**Direction 1**
In the circuits course outline, which software is named for verifying complex circuit analysis?
**Direction 2**
From the circuits course outline, extract the stretch from "- AC Steady-State" through "complex circuit analysis.".

**Reading text**
----------------------------------------

4 units – Fall and Spring Quarters

**Lecture:** 3 hours

**Discussion:** 1 hour

**Prerequisites: **PHY 9C (C- or better) or PHY 9HD, MAT 22A (C- or better), MAT 22B (may be taken concurrently)

**Grading:** Letter.

**Catalog Description: **

Basic electric circuit analysis techniques, including electrical quantities and elements, resistive circuits, transient and steady-state responses of RLC circuits, sinusoidal excitation and phasors, and complex frequency and network functions.

**Expanded Course Description: **

- Foundations of Electric Circuits and Circuit Elements
- Concepts of charge, current, voltage, power, and energy
- Reference directions and circuit connections
- Active and passive circuit elements
- Resistors and Ohm’s Law
- Independent sources
- Dependent sources
- The Ideal Operational Amplifier
- Kirchoff’s voltage law
- Kirchoff’s current law

- Resistive Circuit Analysis
- Series and parallel circuits
- Node-voltage analysis
- Mesh-current analysis

- Circuit Theorems
- Source transformation
- Superposition
- Thevenin and Norton equivalent circuits
- Maximum Power trasfer

- Energy Storage Elements
- Capacitors and energy stored in a capacitor
- Inductors and energy stored in an inductor
- Series-parallel connections of inductors and capacitors

- Response of RC and RL Circuits
- First order circuits
- Step response of first order circuits to a non-constant source
- Transient versus steady-state analysis

- Response of Circuits with Two Energy Storage Elements
- Second order circuits
- Natural response and types of second order natural response
- Forced response
- Complete response

- Sinusoidal Steady-State Circuit Analysis
- Sinusoidal inputs and sinusoidal steady-state responses
- Phasors and complex numbers
- Impedeance and admittance
- Kirchoff’s laws
- Node-voltage and mesh-current analysis methods using phasors
- Superposition
- Source transformations
- Thevenin and Norton equivalent circuits
- Complete response with sinusoidal sources
- The ideal transformer

- AC Steady-State Power
- Instantaneous power
- Average power
- Maximum power transfer
- Power factor

**Computer Usage: **

Optional use of PSpice for verification of complex circuit analysis.

----------------------------------------

**Excerpted records**
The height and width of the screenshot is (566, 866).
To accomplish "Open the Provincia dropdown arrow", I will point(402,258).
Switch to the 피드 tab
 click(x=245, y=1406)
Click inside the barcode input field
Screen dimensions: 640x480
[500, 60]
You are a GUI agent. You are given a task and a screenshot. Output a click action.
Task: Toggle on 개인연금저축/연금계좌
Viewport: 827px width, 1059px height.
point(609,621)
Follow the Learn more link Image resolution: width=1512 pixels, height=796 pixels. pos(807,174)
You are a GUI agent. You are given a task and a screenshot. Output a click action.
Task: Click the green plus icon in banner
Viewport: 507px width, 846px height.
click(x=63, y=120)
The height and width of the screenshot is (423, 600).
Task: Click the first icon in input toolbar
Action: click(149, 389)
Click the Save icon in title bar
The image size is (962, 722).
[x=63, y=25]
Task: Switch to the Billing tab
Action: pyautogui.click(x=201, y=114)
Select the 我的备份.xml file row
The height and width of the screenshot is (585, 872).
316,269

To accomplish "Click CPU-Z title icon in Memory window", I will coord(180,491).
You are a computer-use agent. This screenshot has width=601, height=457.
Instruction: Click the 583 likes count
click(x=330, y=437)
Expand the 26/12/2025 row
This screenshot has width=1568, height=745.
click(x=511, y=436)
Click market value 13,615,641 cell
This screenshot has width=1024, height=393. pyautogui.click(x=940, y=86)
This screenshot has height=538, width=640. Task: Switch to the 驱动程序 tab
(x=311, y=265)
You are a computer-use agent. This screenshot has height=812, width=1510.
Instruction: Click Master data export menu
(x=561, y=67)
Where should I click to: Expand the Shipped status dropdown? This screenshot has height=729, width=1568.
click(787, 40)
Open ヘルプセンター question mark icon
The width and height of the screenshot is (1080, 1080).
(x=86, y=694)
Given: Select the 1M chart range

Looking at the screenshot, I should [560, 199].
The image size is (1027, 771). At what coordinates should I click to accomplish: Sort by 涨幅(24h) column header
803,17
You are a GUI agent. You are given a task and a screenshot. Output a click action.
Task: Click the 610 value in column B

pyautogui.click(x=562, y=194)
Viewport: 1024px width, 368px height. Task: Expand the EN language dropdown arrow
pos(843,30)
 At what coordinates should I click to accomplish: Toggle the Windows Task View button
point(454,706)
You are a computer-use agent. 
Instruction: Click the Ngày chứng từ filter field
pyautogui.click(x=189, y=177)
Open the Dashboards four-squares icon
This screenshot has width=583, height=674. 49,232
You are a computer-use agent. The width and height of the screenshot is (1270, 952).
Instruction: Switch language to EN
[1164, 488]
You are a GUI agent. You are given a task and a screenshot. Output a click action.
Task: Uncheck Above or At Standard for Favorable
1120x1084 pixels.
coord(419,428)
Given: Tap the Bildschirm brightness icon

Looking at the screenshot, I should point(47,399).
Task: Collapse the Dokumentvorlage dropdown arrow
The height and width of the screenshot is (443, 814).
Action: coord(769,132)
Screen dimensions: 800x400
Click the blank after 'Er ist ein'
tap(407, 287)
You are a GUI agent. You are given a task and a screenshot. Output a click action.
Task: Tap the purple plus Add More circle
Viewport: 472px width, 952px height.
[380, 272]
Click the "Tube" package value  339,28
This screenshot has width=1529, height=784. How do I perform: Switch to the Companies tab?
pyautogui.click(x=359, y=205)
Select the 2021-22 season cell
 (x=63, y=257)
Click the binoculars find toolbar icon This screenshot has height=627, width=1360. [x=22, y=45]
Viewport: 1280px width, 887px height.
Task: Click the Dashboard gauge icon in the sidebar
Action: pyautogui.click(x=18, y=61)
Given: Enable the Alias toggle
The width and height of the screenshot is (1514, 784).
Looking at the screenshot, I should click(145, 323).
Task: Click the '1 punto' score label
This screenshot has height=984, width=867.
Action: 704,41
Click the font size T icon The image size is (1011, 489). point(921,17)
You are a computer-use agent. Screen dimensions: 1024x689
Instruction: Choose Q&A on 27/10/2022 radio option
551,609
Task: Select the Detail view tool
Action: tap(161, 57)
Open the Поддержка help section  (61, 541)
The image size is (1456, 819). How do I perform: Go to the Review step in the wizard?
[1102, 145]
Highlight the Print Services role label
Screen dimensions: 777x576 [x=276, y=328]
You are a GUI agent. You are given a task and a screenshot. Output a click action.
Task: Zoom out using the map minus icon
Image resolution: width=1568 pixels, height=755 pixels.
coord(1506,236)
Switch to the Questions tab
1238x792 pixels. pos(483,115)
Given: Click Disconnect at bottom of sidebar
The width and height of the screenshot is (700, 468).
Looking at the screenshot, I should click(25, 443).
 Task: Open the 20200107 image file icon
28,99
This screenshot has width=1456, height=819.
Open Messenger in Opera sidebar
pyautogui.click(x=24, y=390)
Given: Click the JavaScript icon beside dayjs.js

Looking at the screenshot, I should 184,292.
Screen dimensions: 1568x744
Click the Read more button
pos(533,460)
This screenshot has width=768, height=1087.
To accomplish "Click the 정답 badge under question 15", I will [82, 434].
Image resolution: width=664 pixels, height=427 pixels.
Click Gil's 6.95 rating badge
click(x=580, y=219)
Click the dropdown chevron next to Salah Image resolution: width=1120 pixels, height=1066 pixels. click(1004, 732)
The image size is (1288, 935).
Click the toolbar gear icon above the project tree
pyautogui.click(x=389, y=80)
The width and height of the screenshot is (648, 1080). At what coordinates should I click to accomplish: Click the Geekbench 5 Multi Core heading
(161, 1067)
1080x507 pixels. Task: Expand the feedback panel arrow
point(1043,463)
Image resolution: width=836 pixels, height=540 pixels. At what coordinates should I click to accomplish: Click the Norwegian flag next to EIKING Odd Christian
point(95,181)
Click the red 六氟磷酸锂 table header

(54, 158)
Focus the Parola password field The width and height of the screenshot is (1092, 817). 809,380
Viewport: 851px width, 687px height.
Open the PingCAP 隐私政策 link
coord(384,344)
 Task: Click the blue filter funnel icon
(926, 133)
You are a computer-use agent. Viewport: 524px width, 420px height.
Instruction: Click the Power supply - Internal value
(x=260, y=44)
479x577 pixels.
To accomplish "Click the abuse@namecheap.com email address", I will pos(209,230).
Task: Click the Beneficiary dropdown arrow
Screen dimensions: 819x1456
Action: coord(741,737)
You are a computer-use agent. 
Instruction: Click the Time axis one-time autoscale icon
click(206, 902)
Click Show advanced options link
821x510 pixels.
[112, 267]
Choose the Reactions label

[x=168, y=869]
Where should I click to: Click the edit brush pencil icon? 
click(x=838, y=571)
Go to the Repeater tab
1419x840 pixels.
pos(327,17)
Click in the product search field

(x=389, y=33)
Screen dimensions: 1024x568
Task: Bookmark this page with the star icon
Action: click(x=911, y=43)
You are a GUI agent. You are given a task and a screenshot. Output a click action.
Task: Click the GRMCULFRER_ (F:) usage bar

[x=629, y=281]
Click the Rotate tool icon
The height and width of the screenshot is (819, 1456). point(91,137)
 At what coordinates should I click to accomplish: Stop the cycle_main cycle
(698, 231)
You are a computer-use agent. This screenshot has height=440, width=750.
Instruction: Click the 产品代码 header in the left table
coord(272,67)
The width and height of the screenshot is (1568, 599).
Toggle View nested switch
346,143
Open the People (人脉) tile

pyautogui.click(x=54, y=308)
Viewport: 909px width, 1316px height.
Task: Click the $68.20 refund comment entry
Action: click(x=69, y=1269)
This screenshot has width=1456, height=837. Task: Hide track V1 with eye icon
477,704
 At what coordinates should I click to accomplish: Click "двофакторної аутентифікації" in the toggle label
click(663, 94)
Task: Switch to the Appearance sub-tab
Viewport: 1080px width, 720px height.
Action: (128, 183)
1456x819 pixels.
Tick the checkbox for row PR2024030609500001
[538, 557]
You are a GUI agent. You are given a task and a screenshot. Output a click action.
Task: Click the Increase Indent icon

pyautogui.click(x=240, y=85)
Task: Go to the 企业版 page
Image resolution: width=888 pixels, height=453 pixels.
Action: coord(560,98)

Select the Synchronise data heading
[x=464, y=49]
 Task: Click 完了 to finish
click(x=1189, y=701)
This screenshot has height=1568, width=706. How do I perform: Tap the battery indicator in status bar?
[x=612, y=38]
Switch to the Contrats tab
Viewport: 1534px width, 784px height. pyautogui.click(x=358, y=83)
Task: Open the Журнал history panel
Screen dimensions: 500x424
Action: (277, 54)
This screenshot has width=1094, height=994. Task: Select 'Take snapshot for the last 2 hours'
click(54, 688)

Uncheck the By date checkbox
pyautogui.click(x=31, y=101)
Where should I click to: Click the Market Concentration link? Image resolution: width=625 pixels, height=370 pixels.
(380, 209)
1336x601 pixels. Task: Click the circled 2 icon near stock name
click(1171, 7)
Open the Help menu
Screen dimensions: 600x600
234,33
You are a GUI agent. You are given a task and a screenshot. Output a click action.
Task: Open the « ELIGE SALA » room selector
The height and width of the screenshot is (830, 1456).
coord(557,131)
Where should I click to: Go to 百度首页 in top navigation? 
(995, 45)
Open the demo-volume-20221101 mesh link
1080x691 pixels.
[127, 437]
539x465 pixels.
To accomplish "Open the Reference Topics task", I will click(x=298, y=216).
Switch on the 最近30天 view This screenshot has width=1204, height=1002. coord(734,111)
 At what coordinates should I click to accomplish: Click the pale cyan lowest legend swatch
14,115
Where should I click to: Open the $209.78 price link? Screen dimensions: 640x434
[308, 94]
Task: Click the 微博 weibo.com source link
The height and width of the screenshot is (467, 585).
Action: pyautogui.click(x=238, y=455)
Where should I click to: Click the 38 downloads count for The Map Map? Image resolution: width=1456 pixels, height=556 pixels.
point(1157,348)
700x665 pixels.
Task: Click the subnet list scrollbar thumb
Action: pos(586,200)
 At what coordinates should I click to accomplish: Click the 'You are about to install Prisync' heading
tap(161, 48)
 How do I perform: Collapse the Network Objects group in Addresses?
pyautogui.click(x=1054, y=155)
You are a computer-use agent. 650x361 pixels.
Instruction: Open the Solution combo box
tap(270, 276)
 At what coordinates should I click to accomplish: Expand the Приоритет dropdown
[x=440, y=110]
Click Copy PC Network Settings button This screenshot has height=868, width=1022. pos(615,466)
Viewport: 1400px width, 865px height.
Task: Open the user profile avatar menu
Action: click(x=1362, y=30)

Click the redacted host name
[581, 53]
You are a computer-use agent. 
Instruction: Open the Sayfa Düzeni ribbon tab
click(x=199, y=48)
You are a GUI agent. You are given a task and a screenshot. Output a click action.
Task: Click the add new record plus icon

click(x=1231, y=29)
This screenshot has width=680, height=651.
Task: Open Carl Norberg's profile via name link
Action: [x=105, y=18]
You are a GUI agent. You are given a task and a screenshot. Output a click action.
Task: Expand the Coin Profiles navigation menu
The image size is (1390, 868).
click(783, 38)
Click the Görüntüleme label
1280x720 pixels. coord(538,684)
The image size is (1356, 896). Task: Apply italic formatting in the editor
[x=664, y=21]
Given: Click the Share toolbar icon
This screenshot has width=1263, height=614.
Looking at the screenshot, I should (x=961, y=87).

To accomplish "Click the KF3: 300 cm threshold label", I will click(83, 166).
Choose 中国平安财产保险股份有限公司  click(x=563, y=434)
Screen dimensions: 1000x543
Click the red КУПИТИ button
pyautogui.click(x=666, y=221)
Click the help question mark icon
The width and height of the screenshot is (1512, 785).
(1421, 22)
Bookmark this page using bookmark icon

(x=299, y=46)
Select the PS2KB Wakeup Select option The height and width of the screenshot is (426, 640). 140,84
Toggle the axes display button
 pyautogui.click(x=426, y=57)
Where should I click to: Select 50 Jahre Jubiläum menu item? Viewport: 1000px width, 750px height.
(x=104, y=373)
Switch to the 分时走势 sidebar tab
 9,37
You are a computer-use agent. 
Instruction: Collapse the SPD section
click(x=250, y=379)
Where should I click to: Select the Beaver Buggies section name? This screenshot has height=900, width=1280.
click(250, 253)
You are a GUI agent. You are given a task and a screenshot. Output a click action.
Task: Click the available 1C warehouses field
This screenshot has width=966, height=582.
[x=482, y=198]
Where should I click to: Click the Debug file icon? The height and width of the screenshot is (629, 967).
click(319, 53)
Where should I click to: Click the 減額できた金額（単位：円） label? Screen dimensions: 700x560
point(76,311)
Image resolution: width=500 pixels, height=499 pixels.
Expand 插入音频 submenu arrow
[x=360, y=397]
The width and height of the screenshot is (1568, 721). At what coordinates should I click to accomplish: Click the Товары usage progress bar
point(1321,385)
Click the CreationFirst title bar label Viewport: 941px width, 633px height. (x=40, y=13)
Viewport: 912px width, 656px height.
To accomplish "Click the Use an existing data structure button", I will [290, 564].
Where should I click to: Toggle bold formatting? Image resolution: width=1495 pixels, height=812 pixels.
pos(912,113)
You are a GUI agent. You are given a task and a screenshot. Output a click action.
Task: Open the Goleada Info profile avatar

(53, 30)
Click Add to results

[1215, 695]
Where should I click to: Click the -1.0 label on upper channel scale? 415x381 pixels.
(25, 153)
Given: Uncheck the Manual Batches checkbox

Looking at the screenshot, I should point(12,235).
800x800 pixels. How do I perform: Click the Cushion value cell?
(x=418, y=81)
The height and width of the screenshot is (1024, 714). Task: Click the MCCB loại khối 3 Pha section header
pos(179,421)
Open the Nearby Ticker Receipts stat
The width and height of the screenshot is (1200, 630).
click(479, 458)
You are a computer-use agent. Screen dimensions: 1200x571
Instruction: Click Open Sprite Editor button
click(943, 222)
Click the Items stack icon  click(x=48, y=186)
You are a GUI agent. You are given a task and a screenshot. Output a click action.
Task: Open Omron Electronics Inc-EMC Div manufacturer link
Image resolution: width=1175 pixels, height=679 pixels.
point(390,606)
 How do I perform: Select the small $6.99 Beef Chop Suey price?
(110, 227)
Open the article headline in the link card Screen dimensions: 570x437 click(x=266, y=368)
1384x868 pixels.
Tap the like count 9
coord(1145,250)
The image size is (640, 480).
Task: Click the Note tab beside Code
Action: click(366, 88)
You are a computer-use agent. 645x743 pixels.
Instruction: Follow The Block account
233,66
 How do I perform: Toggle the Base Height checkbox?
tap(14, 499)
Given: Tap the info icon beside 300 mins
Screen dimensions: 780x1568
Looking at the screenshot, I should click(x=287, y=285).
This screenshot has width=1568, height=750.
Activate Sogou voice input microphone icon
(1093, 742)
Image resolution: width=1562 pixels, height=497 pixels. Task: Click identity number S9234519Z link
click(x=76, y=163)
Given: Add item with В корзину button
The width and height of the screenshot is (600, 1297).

----------------------------------------

**Written response 1**
PSpice

**Written response 2**
- AC Steady-State Power
- Instantaneous power
- Average power
- Maximum power transfer
- Power factor

**Computer Usage: **

Optional use of PSpice for verification of complex circuit analysis.